▸ Instructions for the task: Word for word, reproduce each entry.
┄┄┄┄┄┄┄┄┄┄
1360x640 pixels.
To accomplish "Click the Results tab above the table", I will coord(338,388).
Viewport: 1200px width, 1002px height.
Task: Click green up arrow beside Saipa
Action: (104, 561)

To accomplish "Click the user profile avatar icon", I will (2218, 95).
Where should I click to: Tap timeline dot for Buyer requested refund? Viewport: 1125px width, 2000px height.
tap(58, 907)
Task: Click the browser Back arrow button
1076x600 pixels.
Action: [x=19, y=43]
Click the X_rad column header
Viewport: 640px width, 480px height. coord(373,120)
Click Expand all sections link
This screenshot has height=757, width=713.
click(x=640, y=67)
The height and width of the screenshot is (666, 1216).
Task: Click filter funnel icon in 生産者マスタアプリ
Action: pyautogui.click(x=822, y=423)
┄┄┄┄┄┄┄┄┄┄
▸ The completed task:
1360x640 pixels.
To accomplish "Click the Results tab above the table", I will coord(338,388).
Viewport: 1200px width, 1002px height.
Task: Click green up arrow beside Saipa
Action: (104, 561)

To accomplish "Click the user profile avatar icon", I will (2218, 95).
Where should I click to: Tap timeline dot for Buyer requested refund? Viewport: 1125px width, 2000px height.
tap(58, 907)
Task: Click the browser Back arrow button
1076x600 pixels.
Action: [x=19, y=43]
Click the X_rad column header
Viewport: 640px width, 480px height. coord(373,120)
Click Expand all sections link
This screenshot has height=757, width=713.
click(x=640, y=67)
The height and width of the screenshot is (666, 1216).
Task: Click filter funnel icon in 生産者マスタアプリ
Action: pyautogui.click(x=822, y=423)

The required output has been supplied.